This bill prohibits the use of federal taxpayer funds for gender transition procedures and bars federal health plans and ACA premium credits from covering such care.
Doug LaMalfa
Representative
CA-1
The End Taxpayer Funding of Gender Experimentation Act of 2025 prohibits the use of any federal funds for gender transition procedures, including those provided through federal health plans or facilities. This ban also extends to the Affordable Care Act, preventing individuals from using federal premium tax credits or cost-sharing reductions to cover plans that include such procedures. The legislation broadly defines gender transition procedures while excluding care for certain disorders of sex development and life-threatening emergencies.
The “End Taxpayer Funding of Gender Experimentation Act of 2025” is straightforward: it aims to completely cut off federal dollars from paying for gender transition procedures. This isn't just about direct government spending; the bill reaches into federal employee health plans, care provided in federal facilities, and critically, the Affordable Care Act (ACA) marketplaces. If this passes, it fundamentally changes who pays for what, and who can access this type of care if they rely on federal programs.
Title I of the bill is the big hammer, declaring that no federal money—from appropriations to trust funds—can be spent on what it defines as "gender transition procedures." This ban applies broadly: federal health plans can’t cover it, and health workers employed by the federal government can’t perform it in federal facilities. For a veteran relying on the VA system or a federal employee using their government-sponsored insurance, this means that coverage for these specific treatments vanishes.
The bill defines “Gender Transition Procedure” very specifically, including things like puberty-blocking drugs (GnRH agonists), high-dose hormone therapy, and various surgeries like hysterectomy, phalloplasty, and vaginoplasty. The only exceptions are treatment for complications from a prior procedure, care for people born with a verifiable disorder of sex development (DSD), or in cases of imminent life-threatening danger. If you’re a federal worker or a veteran, you would have to seek and pay for this care entirely outside the federal system, which is a major logistical and financial hurdle.
Title II targets the ACA, which is where millions of people get their health coverage. The bill states that if a health plan purchased on the marketplace covers gender transition procedures, the consumer cannot use the federal premium tax credit (the subsidy that lowers their monthly payment) to buy that plan. This is a huge deal for people who rely on those credits to afford insurance.

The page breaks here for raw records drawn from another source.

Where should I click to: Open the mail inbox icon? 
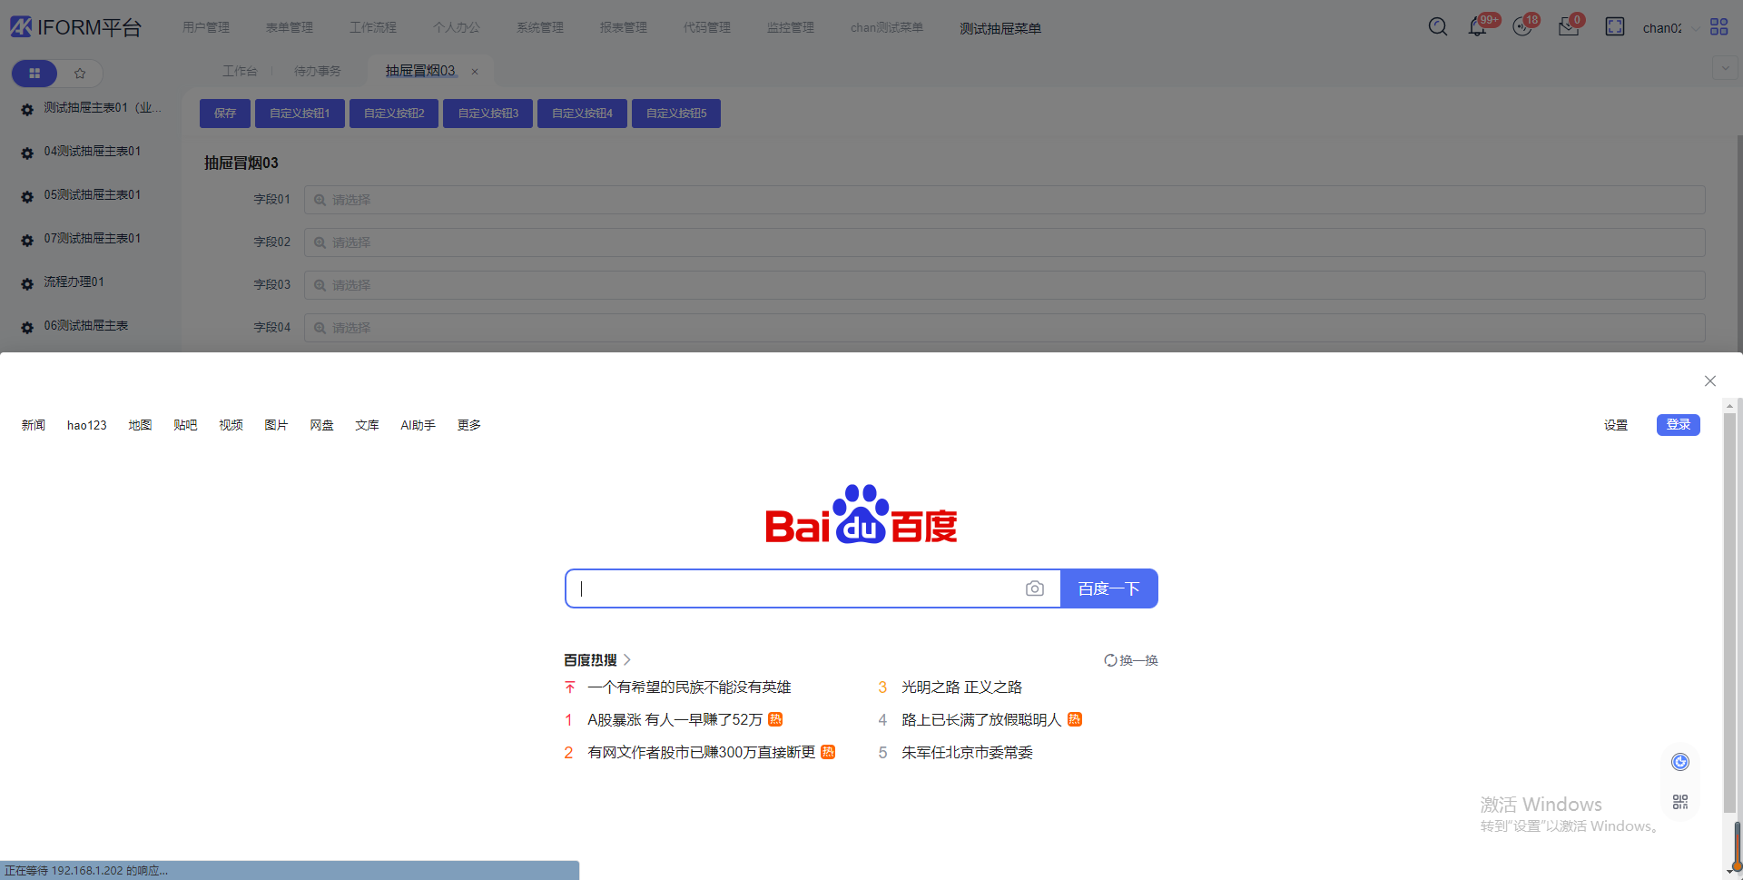pyautogui.click(x=1568, y=27)
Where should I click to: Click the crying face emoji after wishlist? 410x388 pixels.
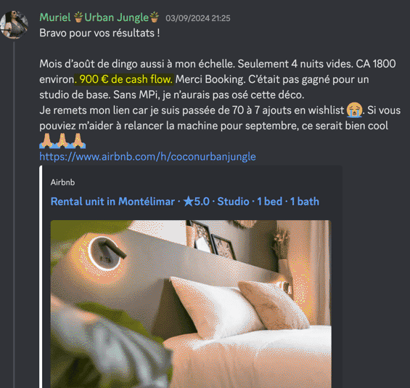click(x=354, y=110)
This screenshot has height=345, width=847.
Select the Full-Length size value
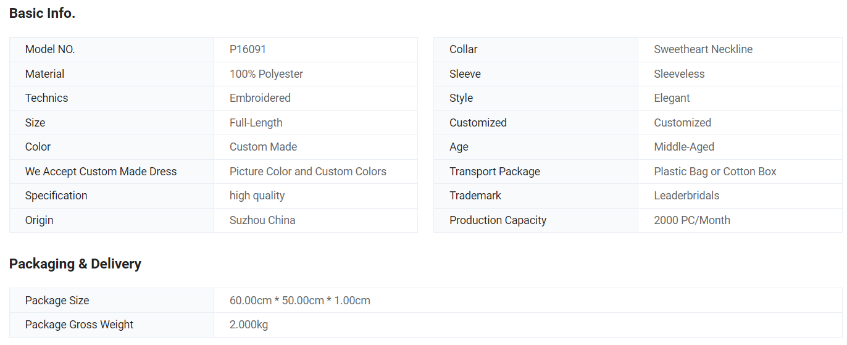click(x=256, y=123)
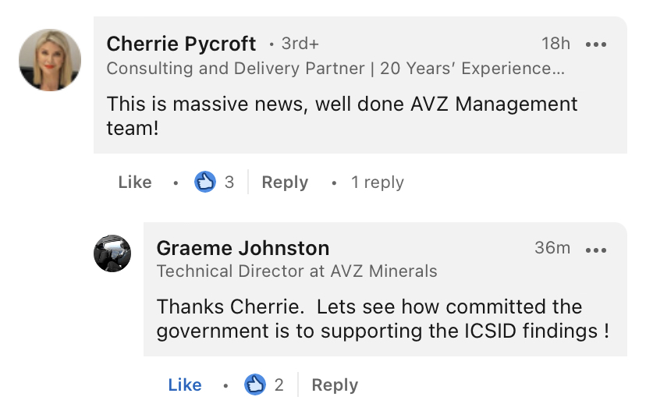Click the reaction count 3
This screenshot has height=411, width=646.
229,182
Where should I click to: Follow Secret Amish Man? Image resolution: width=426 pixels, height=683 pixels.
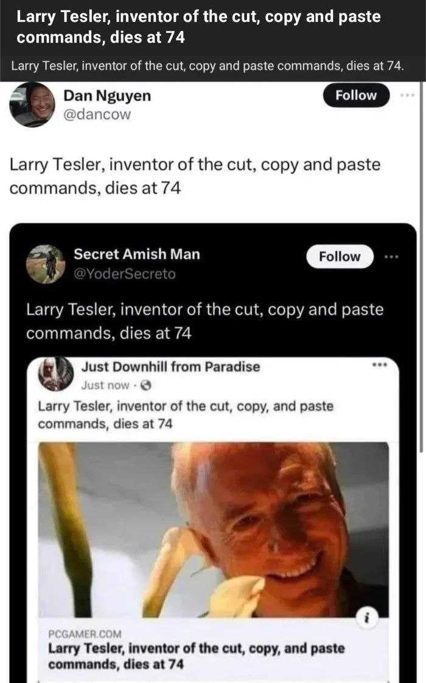tap(340, 256)
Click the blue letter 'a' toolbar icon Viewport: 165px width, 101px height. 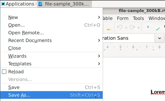(148, 27)
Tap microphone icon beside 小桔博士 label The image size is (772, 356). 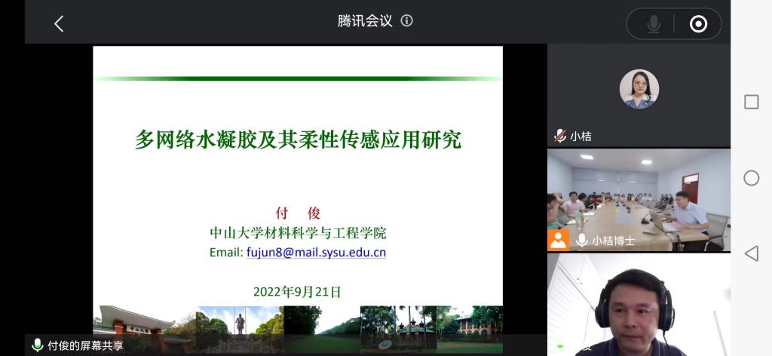pyautogui.click(x=582, y=241)
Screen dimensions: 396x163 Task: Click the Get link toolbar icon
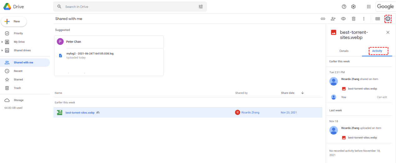(x=323, y=19)
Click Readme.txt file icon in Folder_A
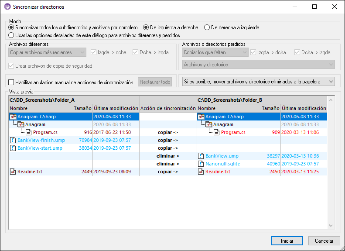Viewport: 345px width, 251px height. click(13, 172)
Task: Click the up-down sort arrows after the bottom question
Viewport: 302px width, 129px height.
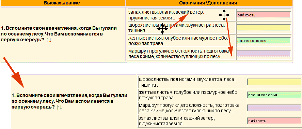Action: pos(59,107)
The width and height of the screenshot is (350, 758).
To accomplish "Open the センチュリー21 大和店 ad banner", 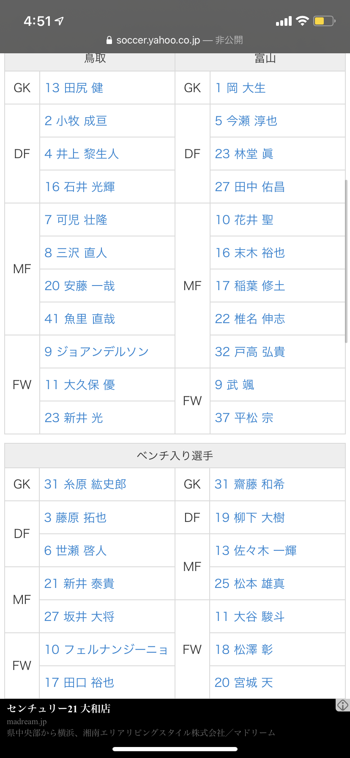I will point(59,709).
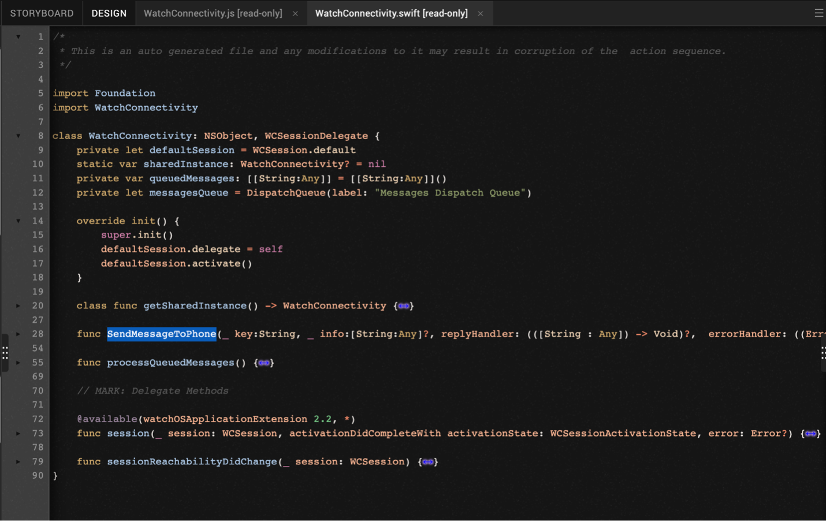Click folded code marker on the activationDidCompleteWith line
826x522 pixels.
point(810,434)
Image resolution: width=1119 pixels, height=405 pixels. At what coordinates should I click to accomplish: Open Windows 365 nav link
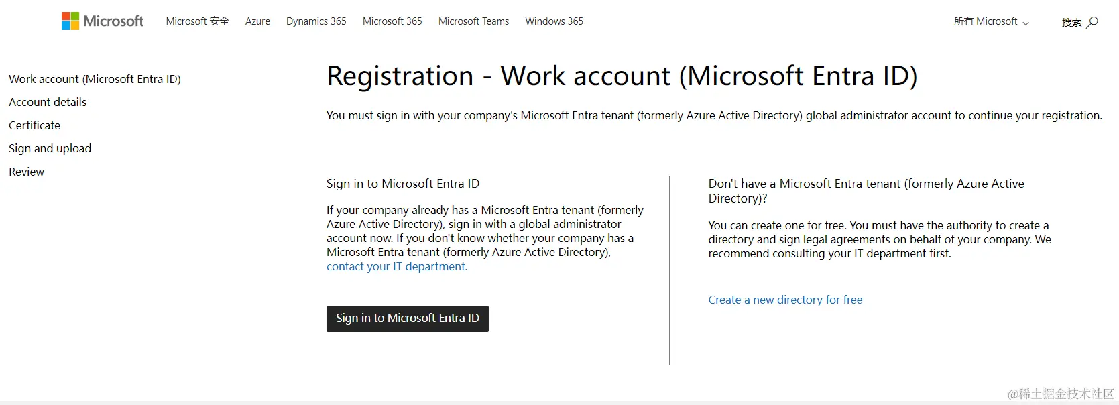tap(554, 21)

Imagine you’re a freelancer in the gig economy. You buy insurance on the ACA exchange and use a tax credit to make it affordable. If you need this specific coverage, you would have to choose a plan that includes it, but you would lose the subsidy, potentially making the monthly premium thousands of dollars more expensive. The same rule applies to the small employer health insurance credit: if a small business wants to claim that tax break, their employee health plan cannot cover these procedures. While the bill allows individuals or employers to buy separate coverage, they must use entirely non-federal money, meaning no tax credits or subsidized funds can touch that premium.
This legislation directly impacts individuals seeking gender transition procedures who rely on federal programs, whether through the VA, federal employment, or ACA subsidies. For these groups, access to care is severely restricted, forcing them to pay full price for treatments that may be medically necessary, or go without. The bill is clear that states or individuals can still pay for this coverage, but they must do so without using any federal matching funds, which makes it administratively complex for state-level programs like Medicaid to offer alternative coverage options. Essentially, if you need this care, the federal government is making sure that your tax dollars won't help you pay for it, significantly increasing the cost and complexity of accessing treatment.